In his first year on the ship, Cuzco had, like me, attempted to attack the Tower. And to do so he had gathered a formidable army of aerials who had joined Cuzco in his attempt to breach the Tower’s invisible barrier from above. But storms had battered them and Cuzco’s six wings had been ripped off him so that he crashed like a rock in the lake, and the savage gusts of air had ripped the entire flock of aerials into shreds. Blood had rained upon us all that day; blood and beaks and feathers and scales and fragments of unrecognisable internal organs that pelted downwards and left our bodies soaked and stenched. Many of Cuzco’s followers were still mutilated after their mauling by the storm; and none of the aerials ever spoke to him now.

“Perhaps you could talk to him,” I said. “Counsel him to be—”

Cuzco stood up and his hackles rose, and terrifying spikes emerged from his body.
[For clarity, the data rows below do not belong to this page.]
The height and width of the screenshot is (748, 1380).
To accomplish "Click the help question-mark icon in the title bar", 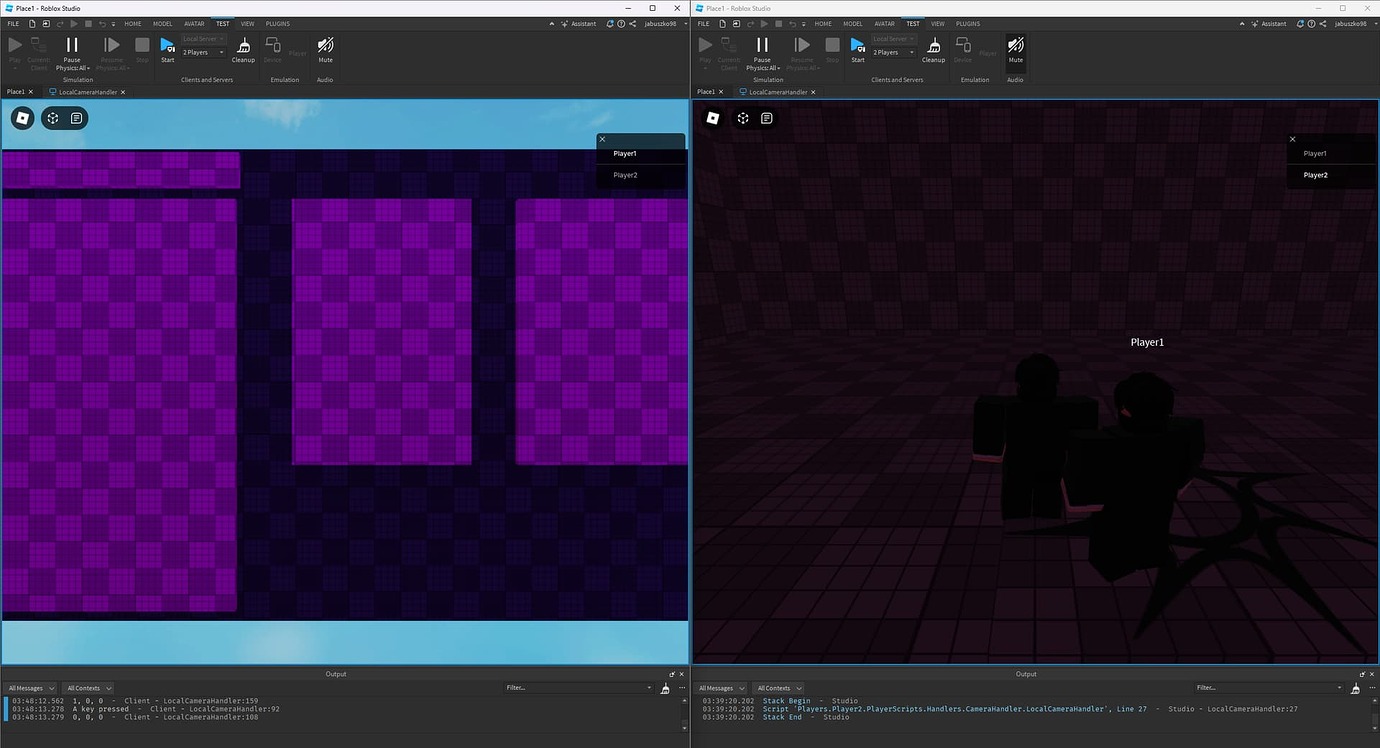I will pos(622,23).
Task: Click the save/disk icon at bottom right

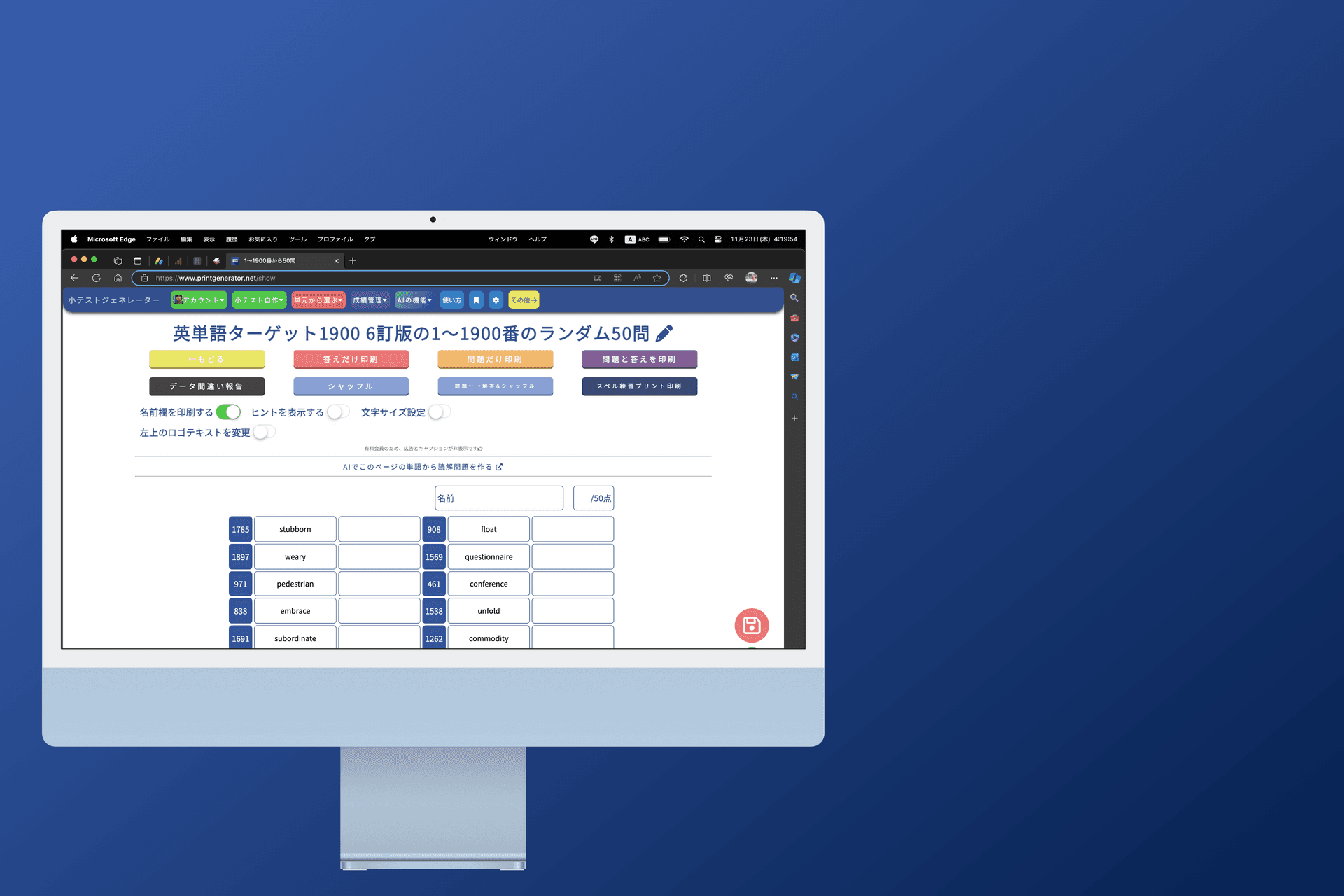Action: [x=752, y=626]
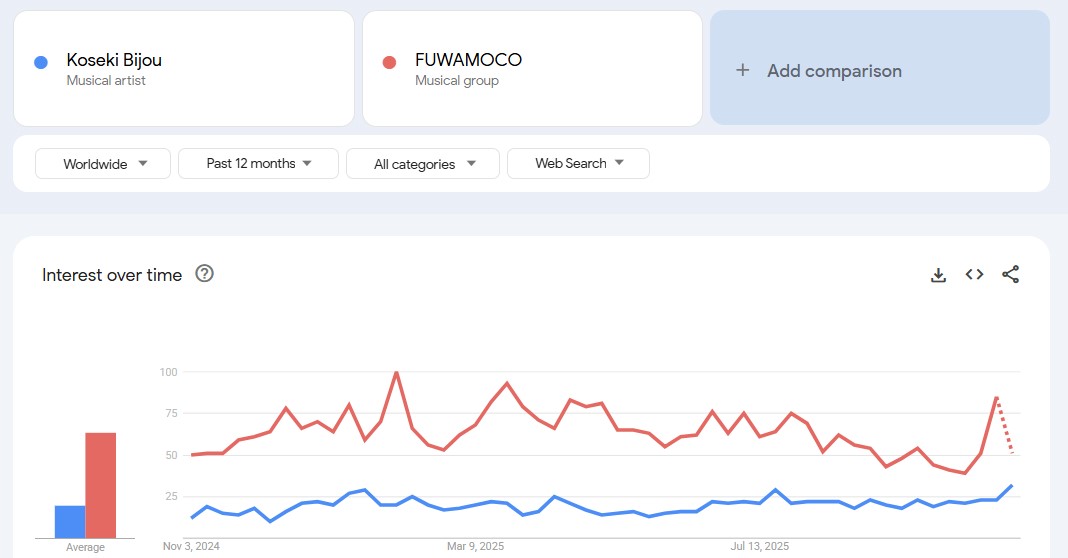Viewport: 1068px width, 558px height.
Task: Open embed code for the chart
Action: click(x=975, y=274)
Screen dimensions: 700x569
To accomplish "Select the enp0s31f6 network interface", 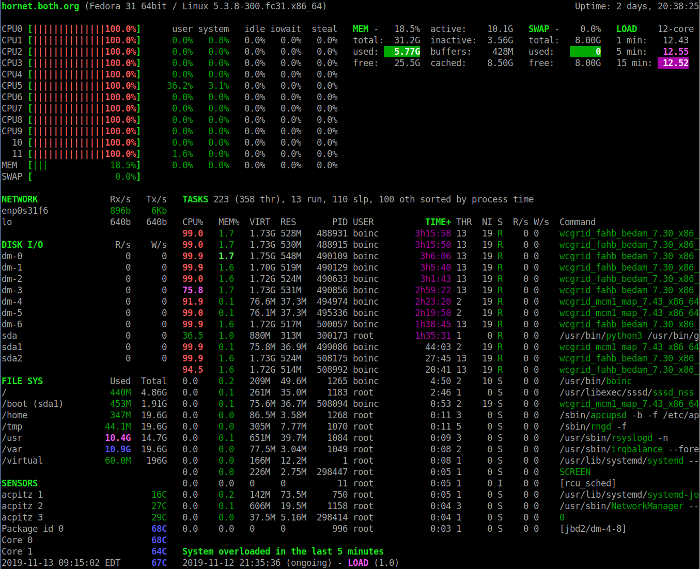I will 25,210.
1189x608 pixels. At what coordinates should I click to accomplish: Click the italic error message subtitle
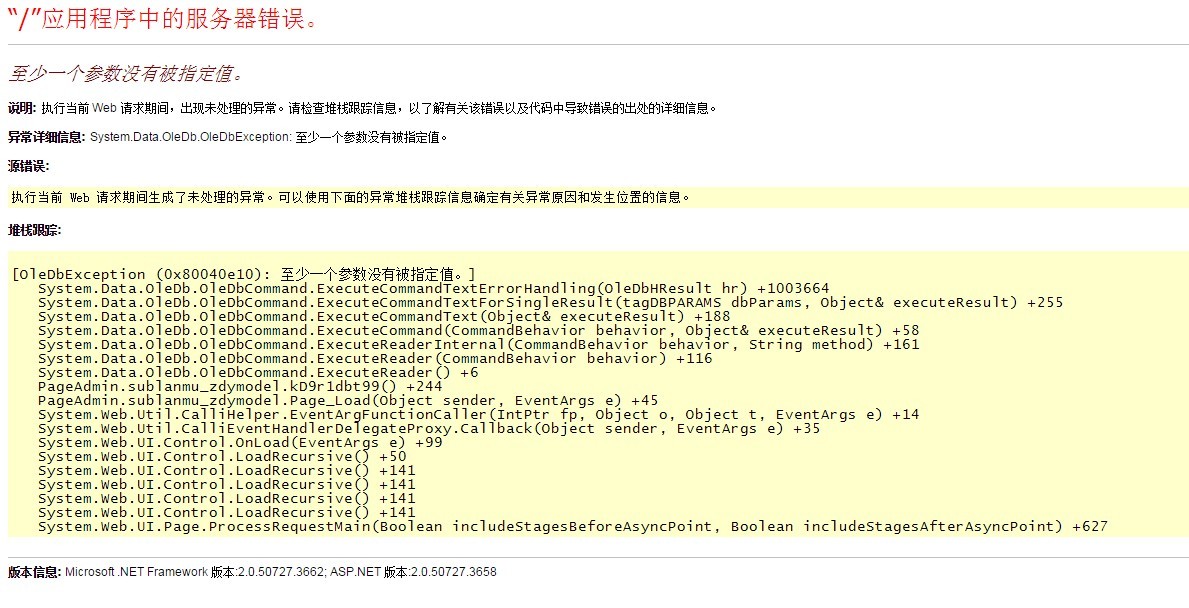125,74

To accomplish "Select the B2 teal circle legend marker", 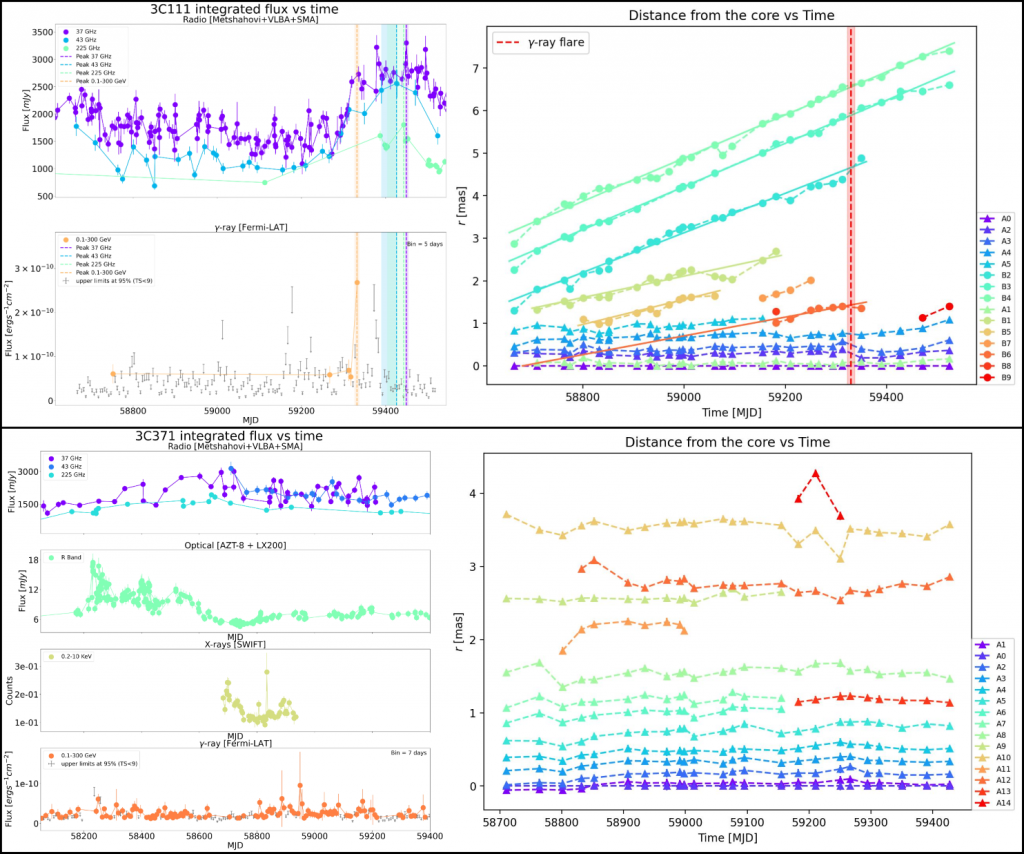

“I will tell him nothing of the sort! What do you take me for, you cowardly colon-full-of-shit? You do not comprehend,” said Cuzco, “what it is to be a warrior!”

“I comprehend it totally.”

“My kind were masters of all creation! We vanquished all the lesser breeds in our galaxy, and we were proud of it!”

“Your words bring you shame. You are nothing but a monster, Cuzco,” I told him, wearily.

Cuzco snarled; and then he stood; and leaped off the cliff top; and with grace and majesty he flew above the clouds, a patch of orange blurring the blue sky.

“Monster,” I said sadly, knowing it was true. If I’d met Cuzco in any other setting, he would have been my enemy, not my friend.